Re: Oracle Alert Log Monitoring

Hi,

You can find some of the information written to the alert-log in the data dictionary (like log-switches etc.), but no "ORA-" type errors will be written to the data dictionary. SO to catch them you need to read the alert-log.

hth
/M
Alexander M. Ermes
Honored Contributor

Re: Oracle Alert Log Monitoring

Hi Ralph.
If you need a checker for alertlogs,
pls have a look :

#!/bin/ksh
# ==========================================================================
# check_alertlog EURCOD-A
#
# Description:
# This script will check all alert log files of all databases
# as specified in the /etc/oratab. For use primarily
# when the computer has been booted.....
#
# Parameters:
# 1. Database name.
#
# History:
#
# ==========================================================================
# Allow verification/trace to be turned on and off.
#
# set -E
# set -x
#
case "$ORACLE_TRACE" in
# T) set -x ;;
esac
# setting the proper PATH.....
LBIN=/usr/local/bin; export LBIN
PATH=$PATH:$LBIN; export PATH
DB_ADMIN=/home/dba/oracle/admin; export DB_ADMIN
#
Db_Name=`echo ${1:-"none"}`; export Db_Name
#
#
echo "#\n\tDb_Name set to: $Db_Name\n#\n"
#
echo "Time is: `date`" > /var/tmp/check_alert_log.log

cat /etc/oratab | while read LINE
do
case $LINE in
\#*) ;; #comment-line in oratab
*)
# Proceed only if third field is 'Y'.
if [ "`echo $LINE | awk -F: '{print $3}' -`" = "Y" ] && [ "${Db_Name}" = "none" ]
then
ORACLE_SID=`echo $LINE | awk -F: '{print $1}' -`
oracle_sid=`echo $ORACLE_SID|tr "[A-Z]" "[a-z]"`
echo ${ORACLE_SID} >> /var/tmp/check_alert_log.log
echo " " >> /var/tmp/check_alert_log.log
cat ${DB_ADMIN}/${ORACLE_SID}/bdump/alert_${ORACLE_SID}.log | grep 'ORA-' >> /var/tmp/check_alert_log.log
echo " " >> /var/tmp/check_alert_log.log
fi
esac
done
echo "Time is: `date`" >> /var/tmp/check_alert_log.log
########################################################
cat /var/tmp/alert_log.log | sendmail .......
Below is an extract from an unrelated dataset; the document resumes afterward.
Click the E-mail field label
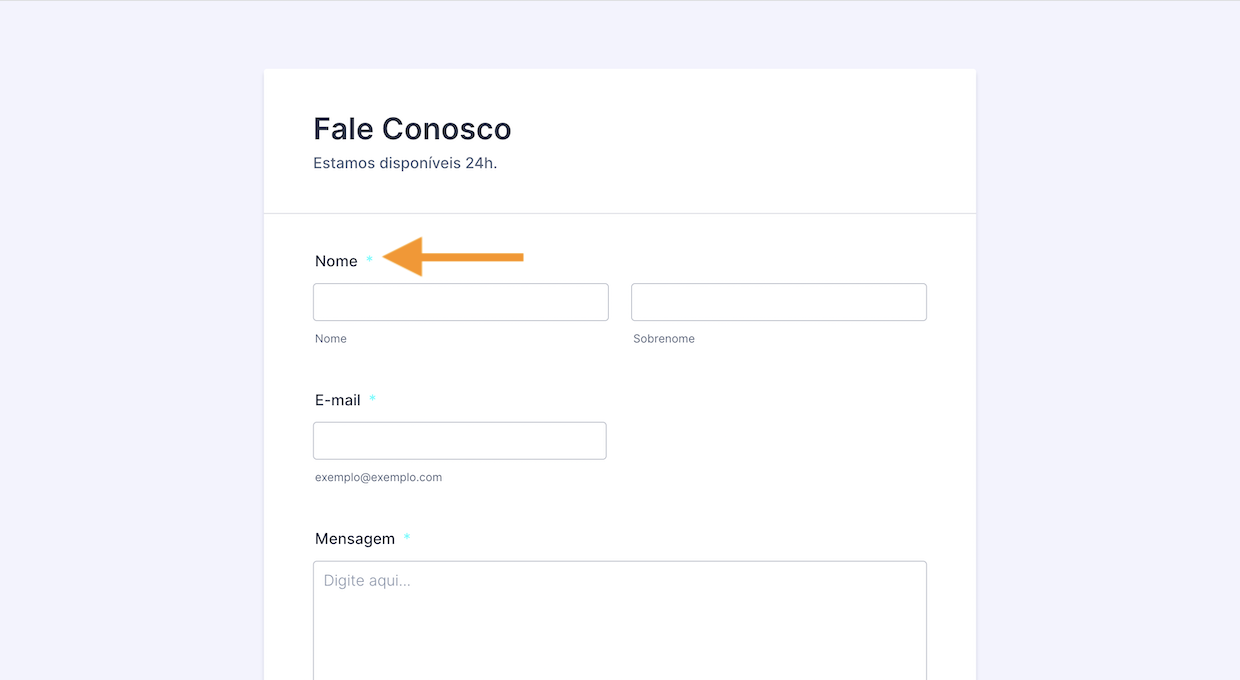Viewport: 1240px width, 680px height. coord(338,400)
Repeated all 60 minutes by cron .
Rgds
Alexander M. Ermes
.. and all these memories are going to vanish like tears in the rain! final words from Rutger Hauer in "Blade Runner"
Indira Aramandla
Honored Contributor

Re: Oracle Alert Log Monitoring

Hi Ralph,

To can monitor the alert logs by reading the alertlogs and serching for errors by a script and schedule this monitoring script for every xx minutes.
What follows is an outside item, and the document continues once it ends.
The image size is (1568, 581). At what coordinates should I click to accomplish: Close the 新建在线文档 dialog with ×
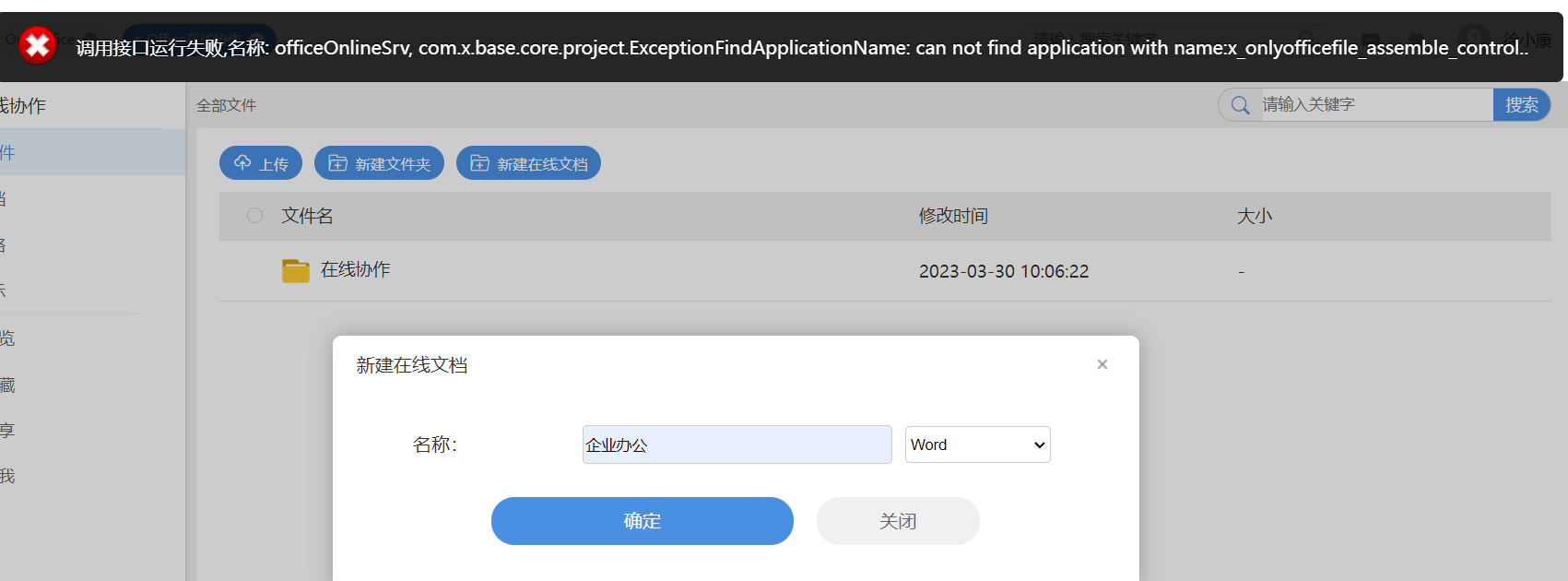coord(1102,364)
You can have the script to check for a single database with a parameter as ORACLE_SID or do for all the database with the flag "Y" (active databases) on oratab file.

Attached is a script that looks for any errors in the alert log and each time it scans form the next line of the previous reported error line. And the script uses mailx to mail to the DBA the error message and the database name. This script does it for a database by acepting a parameter, you can have the same thing in a loop for all the active databases in oratab file.


Indira A
Never give up, Keep Trying
Yogeeraj_1
Honored Contributor

Re: Oracle Alert Log Monitoring

hi Ralph,

another script for monitoring my alert.log is attached.
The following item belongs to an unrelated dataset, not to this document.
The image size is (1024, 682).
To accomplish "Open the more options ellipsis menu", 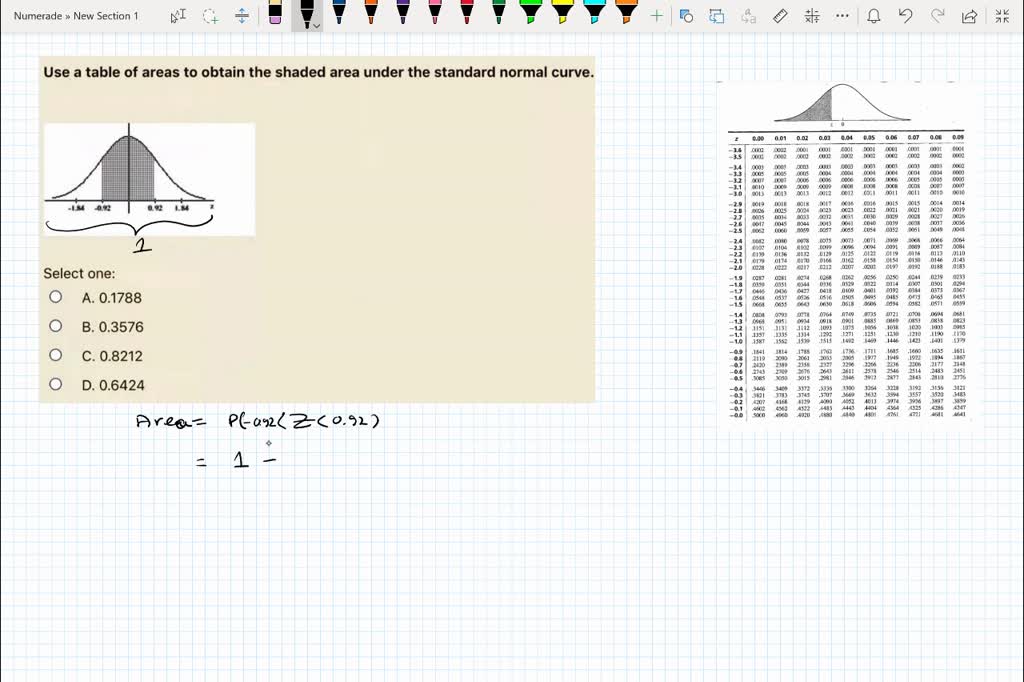I will (x=840, y=15).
the information on the site that you have mentioned above is also a good one.

Don't consider it as a negative "hack" because this allows you to query your alert.log from anywhere and also you can delegate this task to somebody else. More important you can use it to analyze the types of errors that you get most frequently, etc.

I think i will adopt this procedure in the near future...

regards
yogeeraj
No person was ever honoured for what he received. Honour has been the reward for what he gave (clavin coolidge)
Yogeeraj_1
Honored Contributor

Re: Oracle Alert Log Monitoring

attachment
No person was ever honoured for what he received. Honour has been the reward for what he gave (clavin coolidge)

Re: Oracle Alert Log Monitoring

You have one more option also, and that's using Oracle Enterprise Manager (comes with the server install). You would have to configure a Management server somewhere, and then you start one more processs (Intelligent Agent) on each node, and from within OEM you can set up events that will monitor the alertlog (and pretty much anything else you would like to know about). Should an event be triggered, for instance by a "ORA-something" error in the alertlog, you can have a mail/page/sms sent to your DBA's.

/M
renarios
Trusted Contributor

Re: Oracle Alert Log Monitoring

If you install OEM please install the repositry and management server on a different node, because if your production envirmonment is down, OEM doesn't work as well.
OEM is also very handy for ad-hoc Oracle stuff.

Cheers,

Renarios
Nothing is more successfull as failure